Sarah Graves, the pen name of an Eastport resident, is a veteran mystery author. She previously had written nine mysteries, split into two series, under a different pen name. Her latest book, “The Dead Cat Bounce,” is set in Eastport, and will be released Sept. 14 as part of Bantam Books’ Crime Line.

The title is based on stock market jargon for a small, temporary rise in a stock’s trading price, after a sharp drop. The protagonist of Graves’ latest is Jacobia Tiptree, a Wall Street refugee who landed in Eastport with her teen-age son, Sam, after a divorce from her philandering, neurosurgeon husband, Victor.

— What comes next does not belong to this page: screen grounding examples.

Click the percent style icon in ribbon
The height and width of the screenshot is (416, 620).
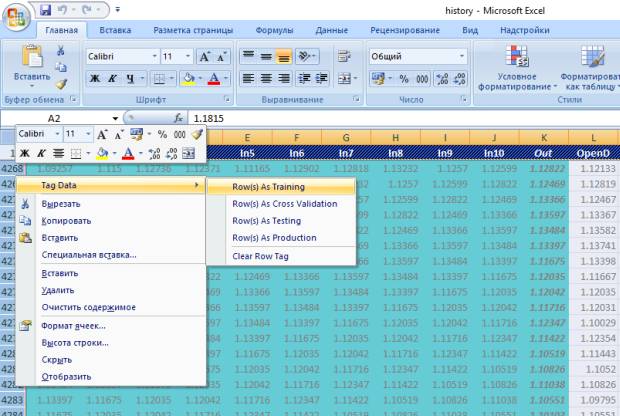(405, 78)
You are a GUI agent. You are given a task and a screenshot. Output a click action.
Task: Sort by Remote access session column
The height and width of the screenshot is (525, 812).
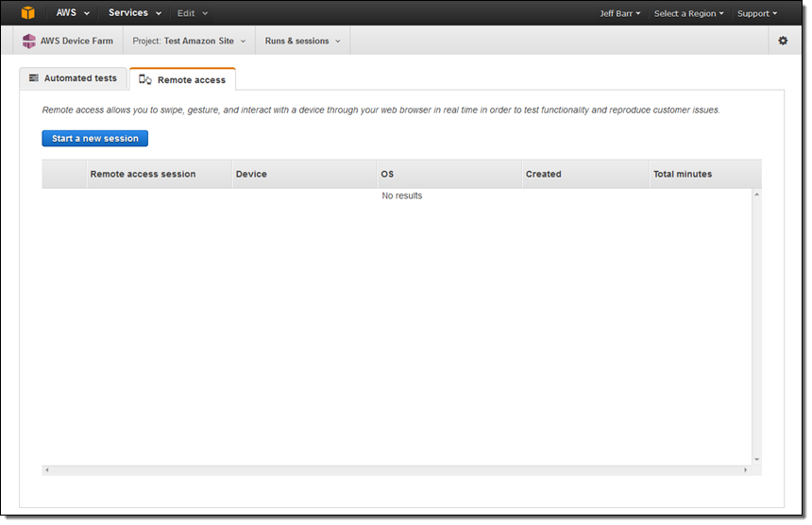pyautogui.click(x=143, y=175)
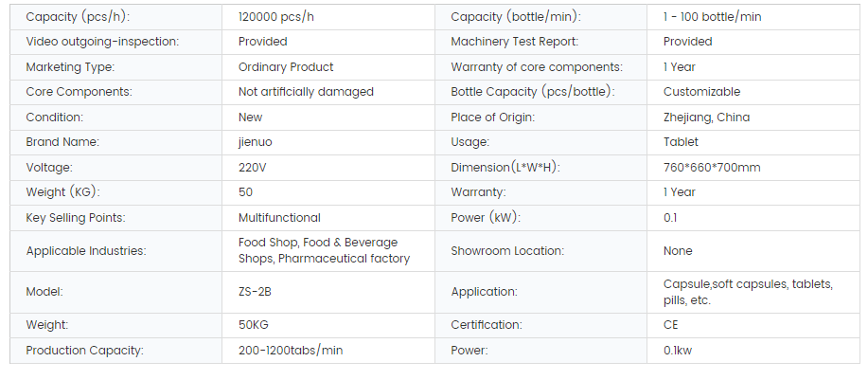Click the 220V voltage value

(253, 167)
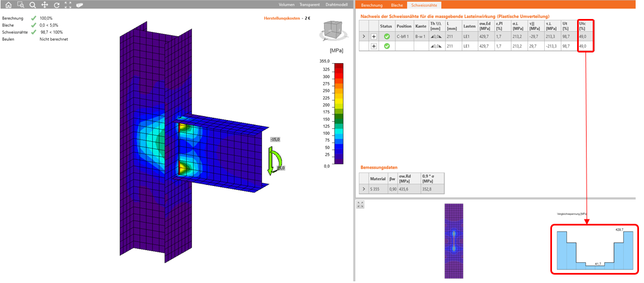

She’s busy making a new life for herself, which includes a romance with local harbor pilot Wade Sorenson, while restoring her crumbling, 200-year-old house.

Graves said there are only limited similarities between herself and Jacobia. She and her husband, both free-lance writers, live in an 1823 house, although it is in nowhere near as bad repair as Jacobia’s. Like Jacobia, she too has a dog. Also, Graves’ feelings about her adopted town of Eastport color Jacobia’s thoughts in a big way.

She explained that she and her husband, then living in Connecticut, were looking to move away from the busy, rather crowded I-95 corridor.

“We came to Eastport because it was at the very end of the road,” Graves explained. “Like so many others, we became captured by it. That part of Jacobia’s story is factual, in feeling if not in point-by-point fact.”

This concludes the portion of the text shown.